Welcome to our three-part series on DIVERSION, where we examine the idea of ‘flow’ and how it shifts from one place to the other. Not just on the mat, but in our lives, our minds and in our cultures. For EPISODE 1, we spoke with professional Digital Artist and Set Extension Supervisor Adil Mustafabekov, a brown belt in BJJ who trains at Legacy Los Angeles. Professionally, Adil helps create the vibrant visual worlds of your favorite Disney films. Read along as we discuss the topic of DIVERSION, as understood by a seasoned visual thinker.
[This interview has been edited for length and clarity]
Outsid/In: Let's start at the beginning. What's your name and what do you do?
Adil: My name is Adil Mustafabekov, I go by AD but people usually call me AD or Adil. I am currently an artist at Disney Animation. Right now I'm an Extension Supervisor, working on a feature film for Disney Animation.
Outsid/In: So, for people who don't know, can you explain what ‘set extension’ is?
Adil: Set extension is a new word, and it's something derived from matte painting, which is an old school traditional method where artists used to paint on glass. Star Wars is very famous for matte painting on glass along with other old school films, where you paint environments that you don't have locations for, or it's too expensive to go there. It's basically extending the set.
When it comes to feature animated films, it's a little bit different because environments are different, and it's more effort. There's a lot of stuff that does not exist in the real world, so you mix different types of mediums to create a world. We kind of build environments and then we paint on top of it. At the end you’re providing an image of what your Directors and Art Directors envisioned for that environment to look like. Hopefully makes a little bit of sense!
Outsid/In: That makes a lot of sense! How has Jiu Jitsu helped you physically when it comes to your job? I imagine you're at a computer a lot of the time, right?
Adil: Yeah. Probably 12 hours a day if not more. Honestly, the biggest help is it gave me confidence. It's the biggest confidence booster. It assures me that I’m able to tackle any task that is handed to me. And like you said, having a desk job, you're kind of sitting on your butt the whole day. I remember before I got into martial arts, we had a free Coke machine at work, and I drank like 10 to 11 Coke cans a day. It was not healthy. I mean, I was out of college. I was like, wow, free Coke!
And then I started boxing and just got hooked. Then I've noticed my health, the way I was feeling changed. I was getting up early in the morning and I didn't feel groggy or tired. It allowed me to feel more comfortable at work and to not let go. Sometimes you see people that go once and then just give up. Well it just pushed me like, okay, I need to stop drinking Coke because when it comes to sparring, that's a disadvantage right away. Somebody will be like a second quicker or millisecond quicker. So I removed a few things here and there and implemented new things into my way of life. Mixed martial arts or Jiu Jitsu is a way of life, and I’m not able to live without it.
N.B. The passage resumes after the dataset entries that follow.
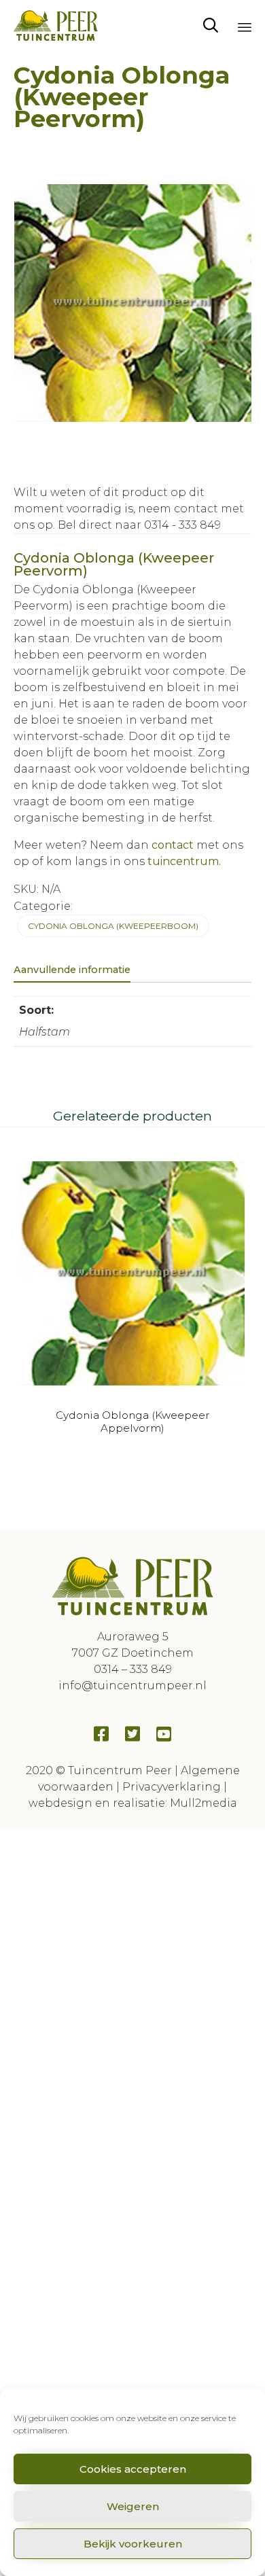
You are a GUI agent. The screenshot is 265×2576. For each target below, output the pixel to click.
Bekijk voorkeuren (133, 2543)
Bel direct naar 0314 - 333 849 (139, 524)
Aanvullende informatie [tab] (72, 970)
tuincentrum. (183, 861)
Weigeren (133, 2506)
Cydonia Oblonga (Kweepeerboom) (113, 926)
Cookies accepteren (133, 2469)
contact (173, 845)
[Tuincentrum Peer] (56, 25)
Outsid/In: It seems like Jiu Jitsu is complementary to the rest of your life, too. It's not like it's a total separate thing. You kind of have to have it in order to be successful in other areas of your life.
Adil: It's funny you say that. I'll tell you why it's so complimentary, at least recently. Just like in Jiu Jitsu, I was going through this dry spell where I would go into work, create cool stuff. Most of the stuff that we create is a vision of the studio, vision of our directors. It's something that they decide to greenlight, and we make this movie. And with anything, I put in 100%, especially when it comes to art. I really care about what I produce. And same thing on the mat. I try to put in 100%. But I got to a point where I would come home, and I just stopped drawing and just kind of lost interest in art. And my wife bought me a birthday gift, an iPad Pro. And she was like, well, since you don't draw on paper anymore, you could start sketching on this iPad. It's easy. You could take it anywhere. And so I kind of challenged myself like, I need to do a drawing today. And in our community, we have this thing called Inktober. I don't know if you heard of it.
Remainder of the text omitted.